▶ **Data to examine**

■ ■ ■

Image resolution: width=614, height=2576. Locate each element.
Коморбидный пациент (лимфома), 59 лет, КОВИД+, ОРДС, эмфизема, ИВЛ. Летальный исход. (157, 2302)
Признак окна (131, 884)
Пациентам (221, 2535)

■ ■ ■

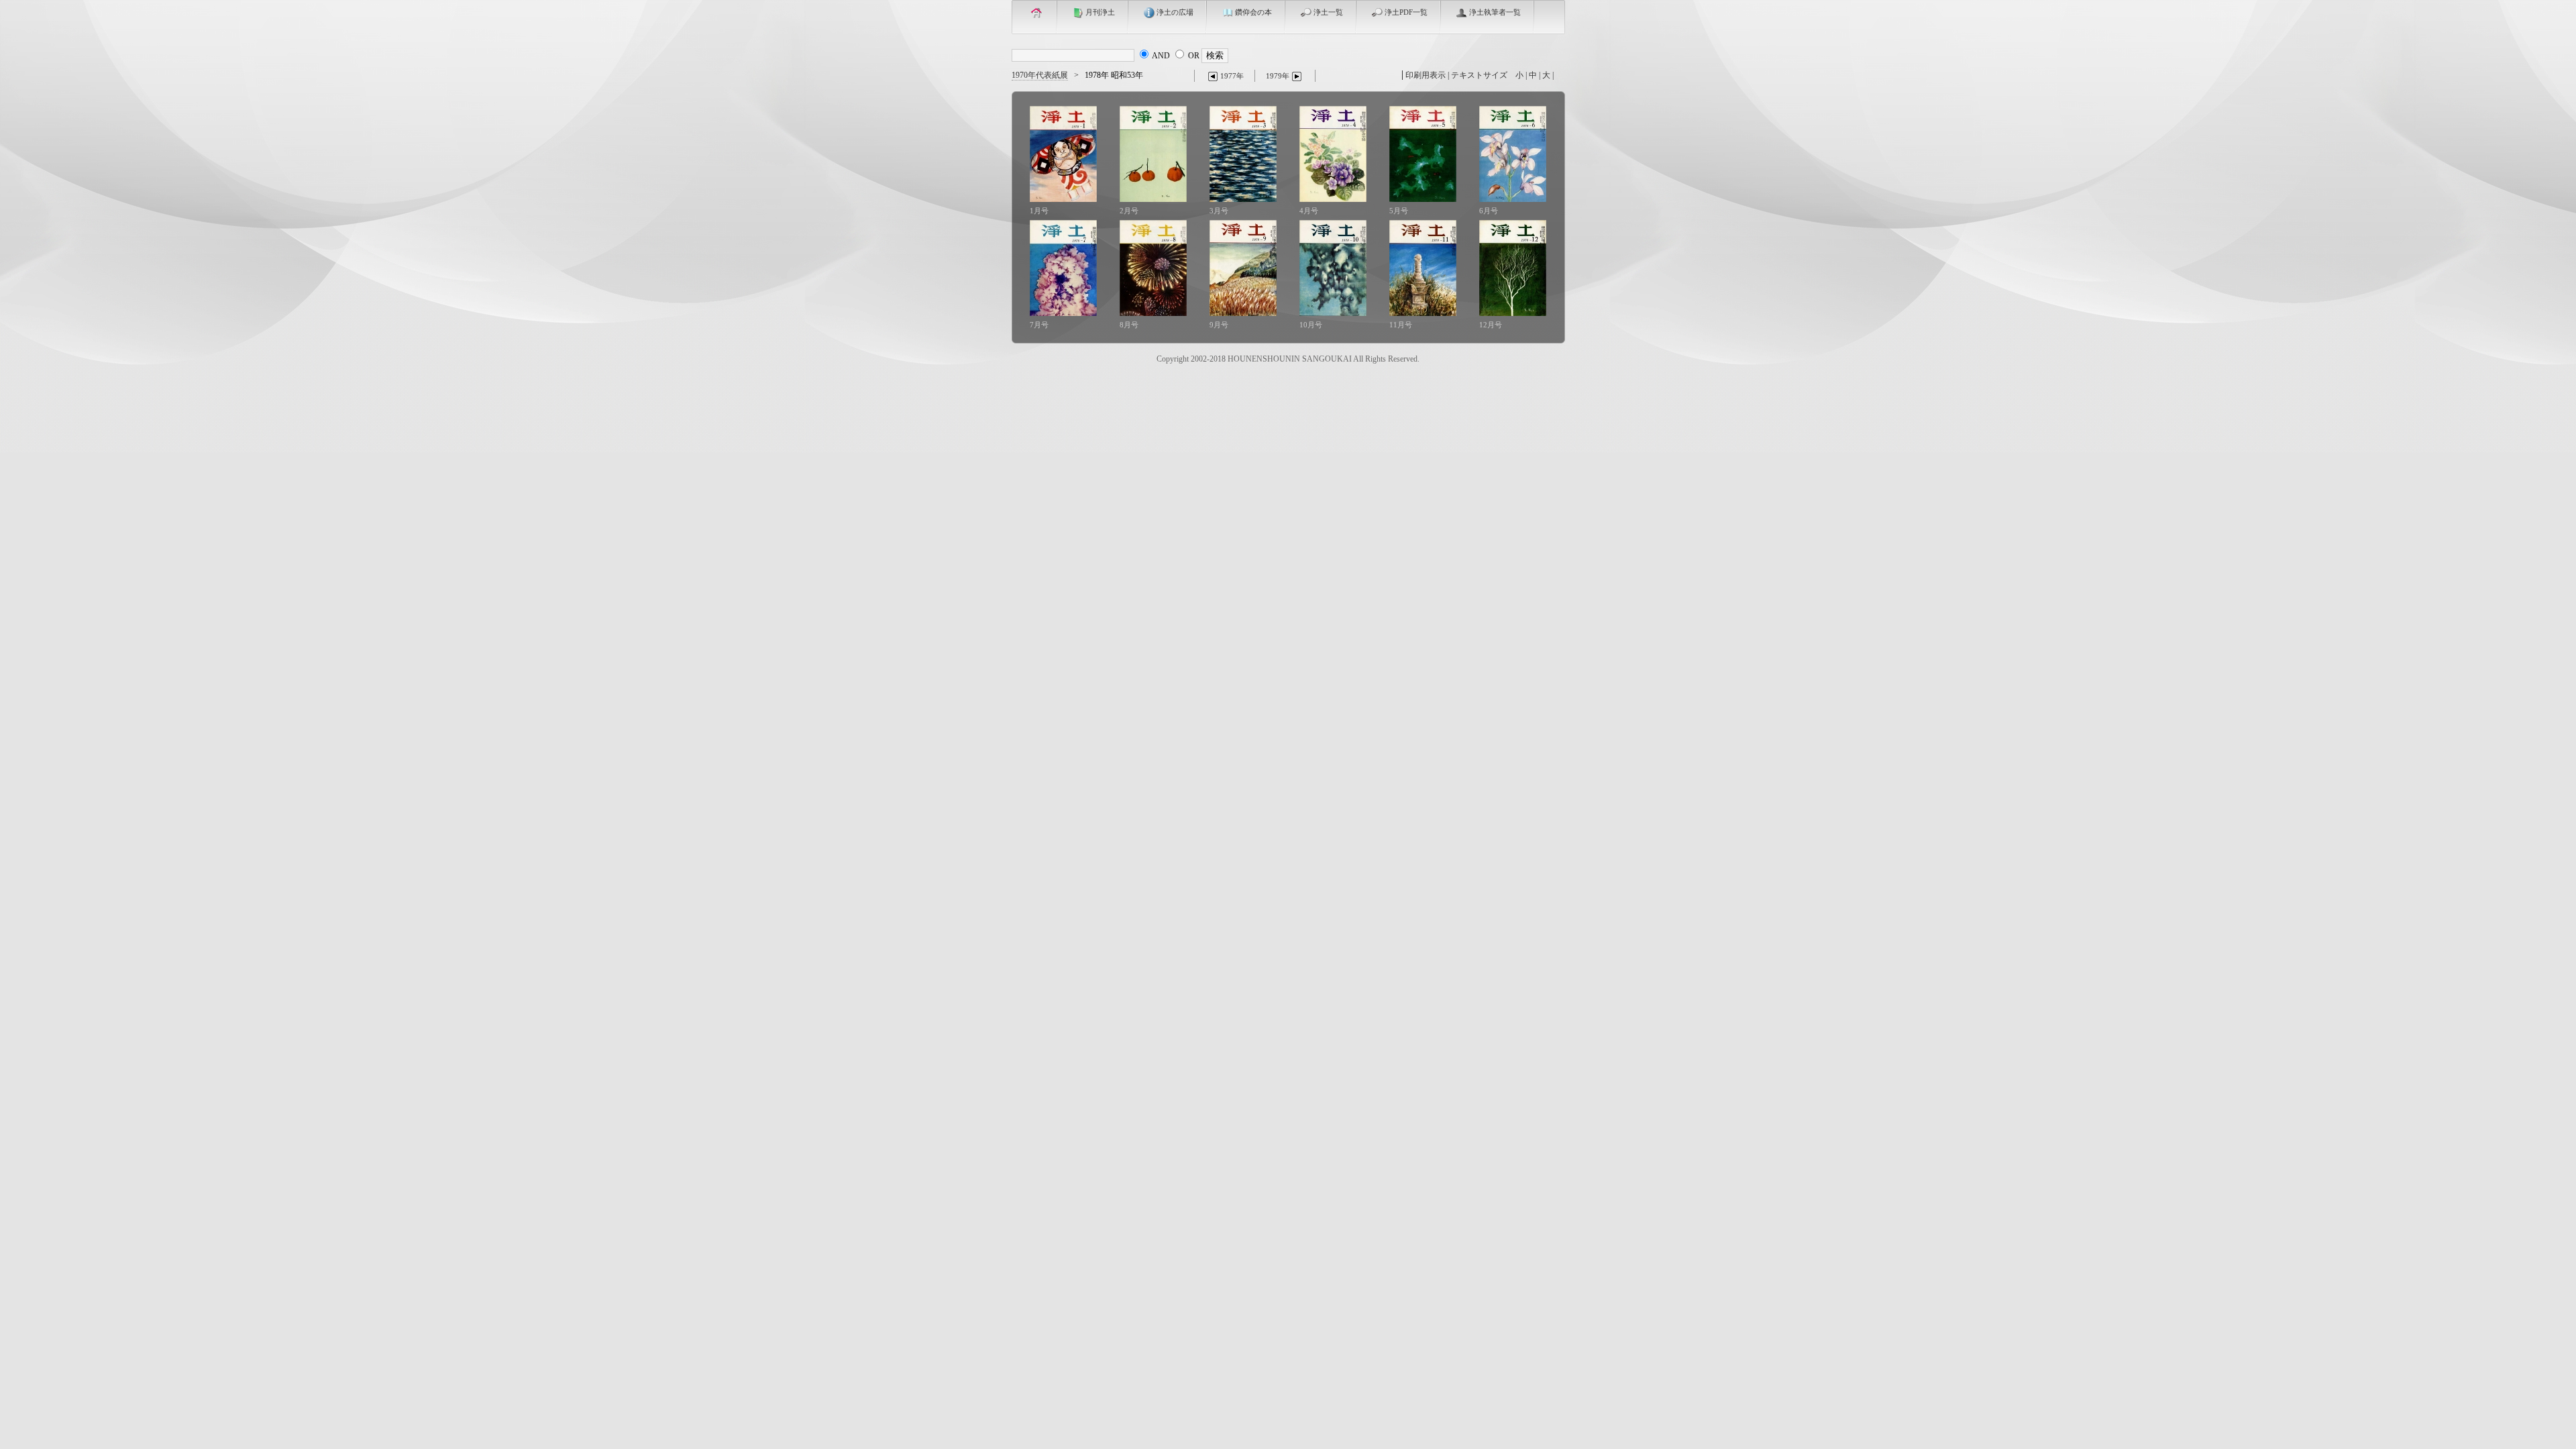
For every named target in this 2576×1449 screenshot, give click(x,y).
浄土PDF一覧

■ ■ ■

▶ **Your assignment**
Copy out only the lines above from the one with "Image resolution: width=614, height=2576." to the one with "Пациентам (221, 2535)", inclusive, exactly as they stand.

▶ **Result for this exercise**
Image resolution: width=614, height=2576. Locate each element.
Коморбидный пациент (лимфома), 59 лет, КОВИД+, ОРДС, эмфизема, ИВЛ. Летальный исход. (157, 2302)
Признак окна (131, 884)
Пациентам (221, 2535)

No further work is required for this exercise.